The limitations of this study include a small sample size (especially in the additional analyses excluding participants with high MEP variability) and a relatively small number of MEPs recorded at each time point. We also measured TBS effects only 15 and 60 min after the first TBS block. Therefore, we could have missed possible delayed neurophysiological effects of the repeated protocols, which should be investigated in further studies. Moreover, we used differences between MEPs at various time points for some comparisons, e.g., T2-T1 and T3-T2 to compare the responses to a single iTBS block at different visits; however, both these intervals fall within the time window of the proposed duration of the iTBS effect [43].

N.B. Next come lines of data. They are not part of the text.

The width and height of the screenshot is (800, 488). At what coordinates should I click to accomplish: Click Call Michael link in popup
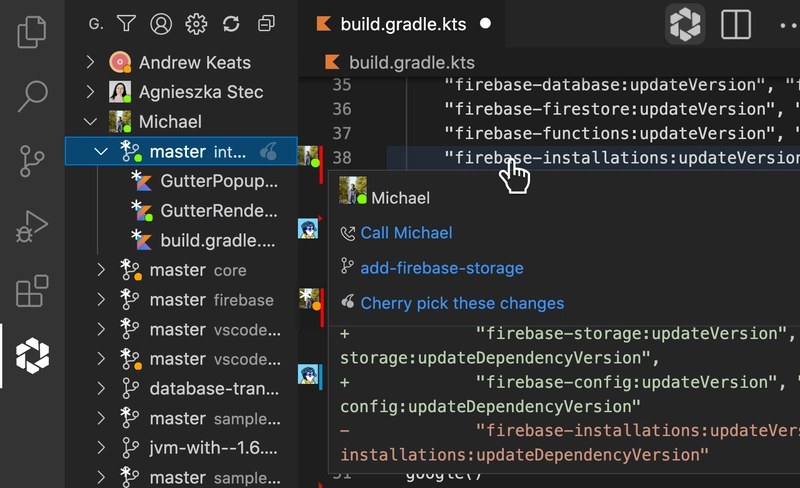coord(406,233)
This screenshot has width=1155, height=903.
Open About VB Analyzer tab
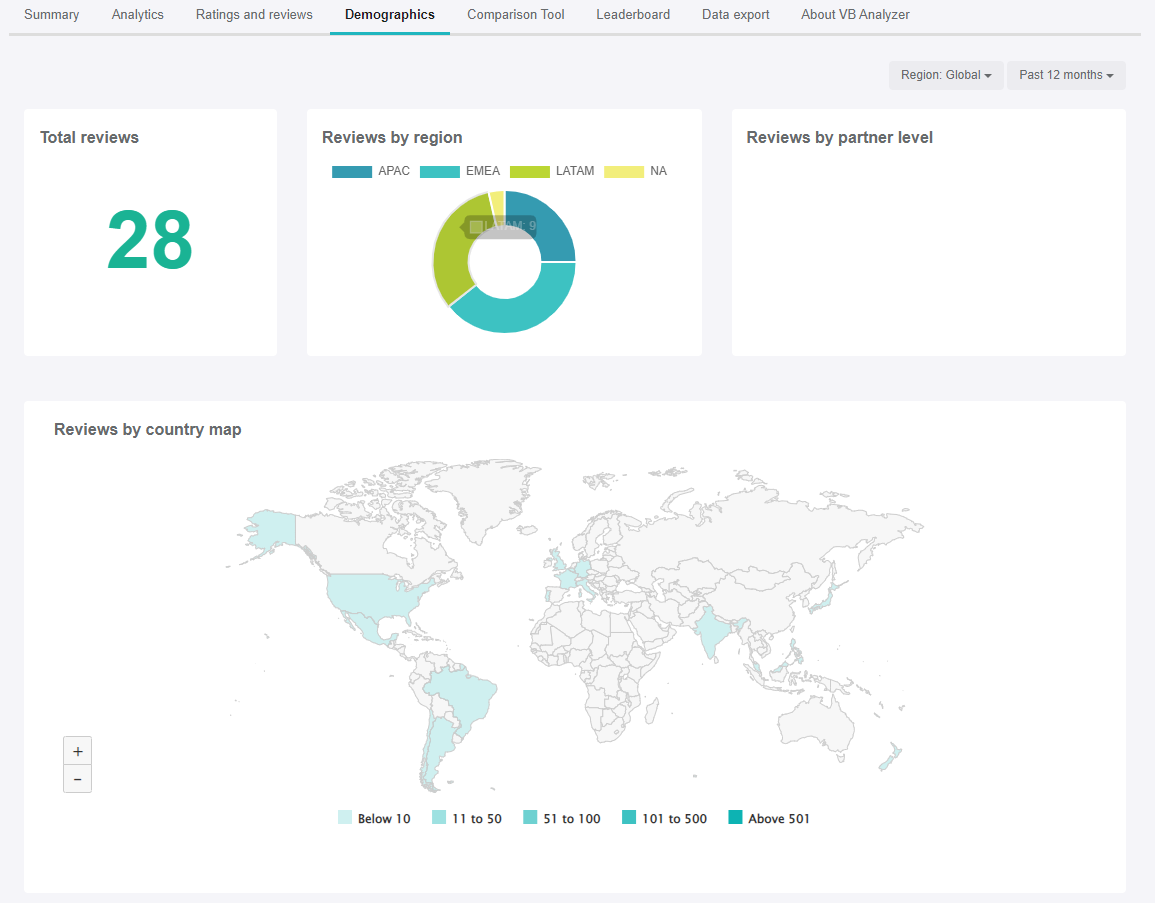pos(855,15)
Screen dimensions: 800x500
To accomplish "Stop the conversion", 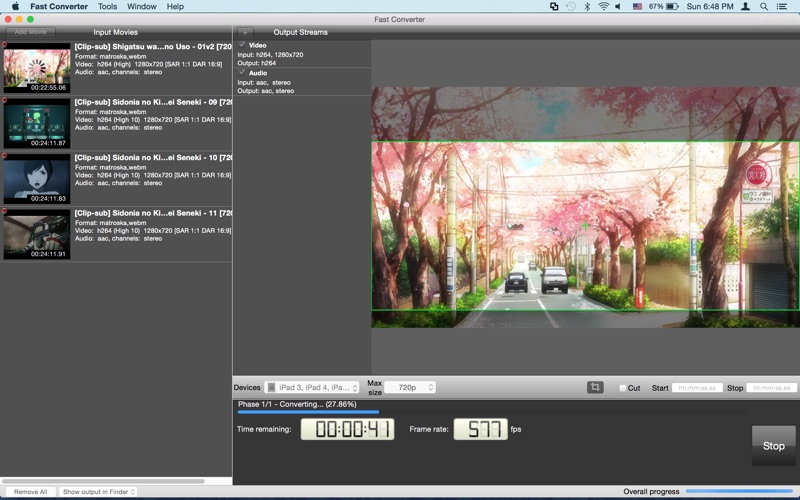I will coord(773,445).
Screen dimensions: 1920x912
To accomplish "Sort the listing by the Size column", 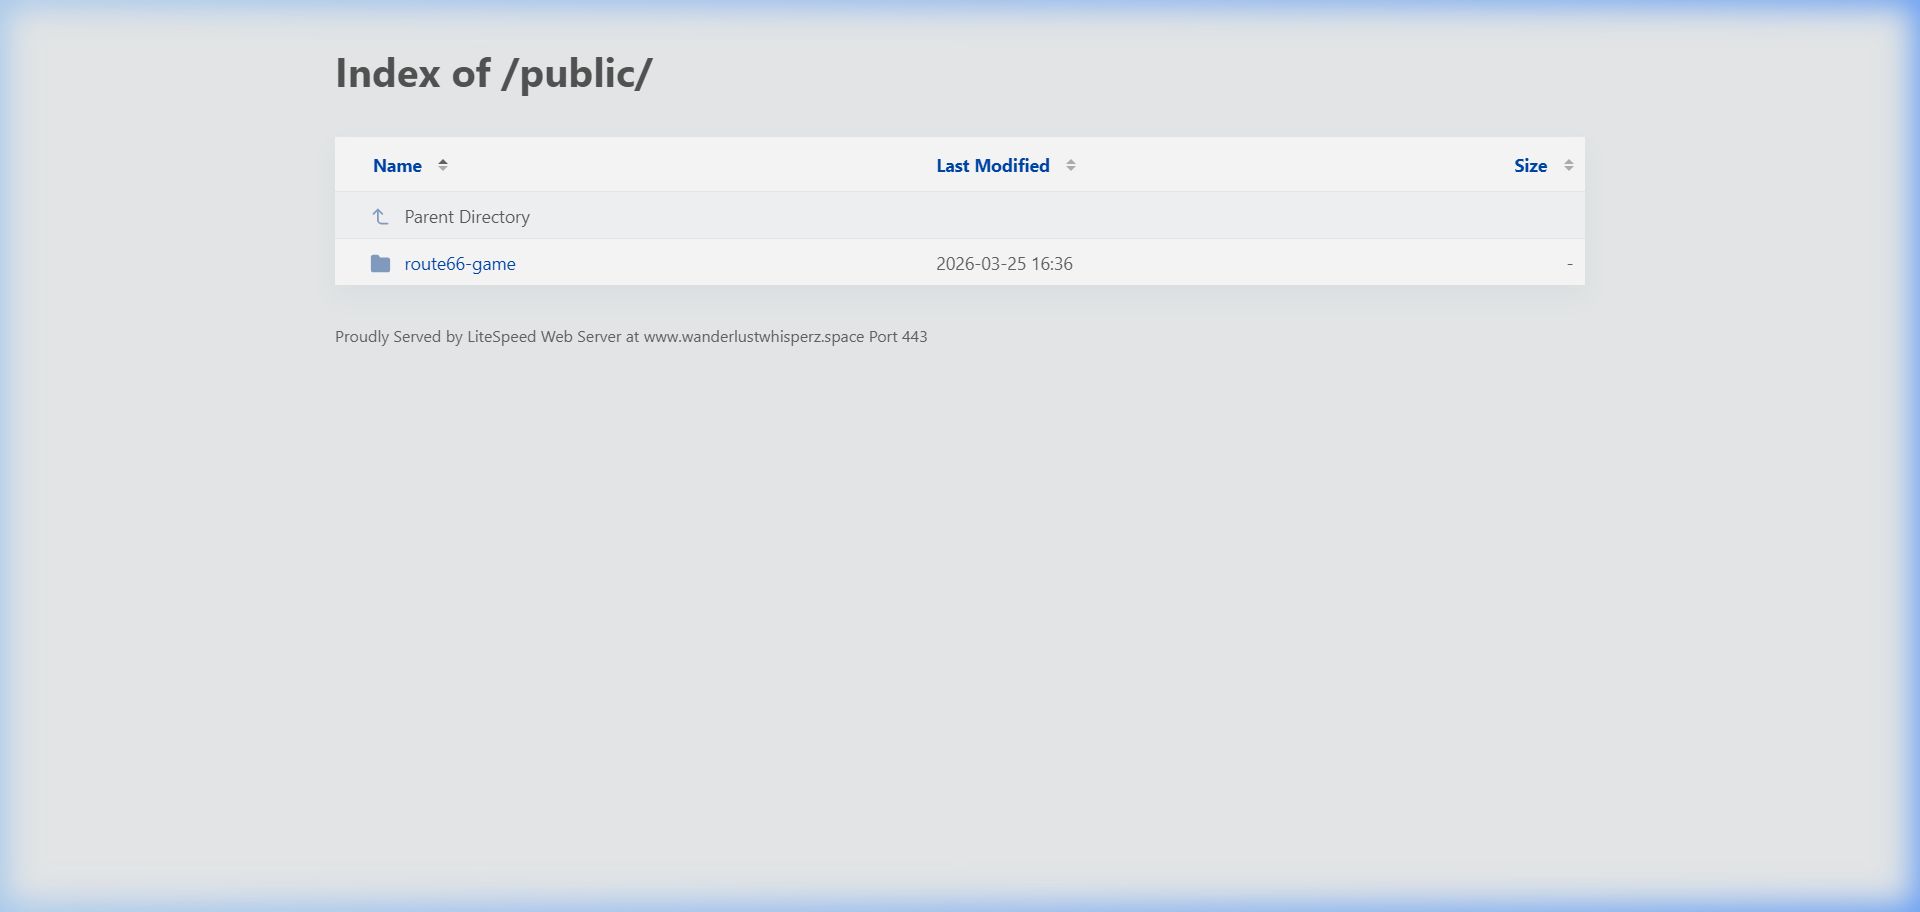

It should also be noted that we used iTBS of the vertex and not a sham TMS as a control condition and have not assessed the participants’ awareness of the stimulation protocol they received, which could contribute to the stimulation effects. However, considering the primary aim of our study, the success of blinding was supported by the fact that the participants were not aware of the effects of different control and active block stimulation combinations even when they could potentially discriminate that stimulation was applied to different sites. Furthermore, the stimulation of the vertex is widely used as a control in other studies investigating repeated iTBS protocols (e.g., [38,39]).

In conclusion, it should be mentioned that the non-significant results regarding both the neurophysiological effects and the rates of the responders to the stimulation observed in our study should be interpreted only as the neurophysiological ineffectiveness of repeated protocols with the parameters described in our study when applying them to M1. Furthermore, the results obtained from the studies assessing the variability of the iTBS neurophysiological effects between healthy volunteers cannot be directly translated into clinical practice. Further investigations are needed in order to continue the collection of data regarding the influence of different repeated protocols, not only on MEPs, but also on other neurophysiological measures (e.g., TEPs) or their behavioral and clinical effects, as well as the variability of the response to these protocols.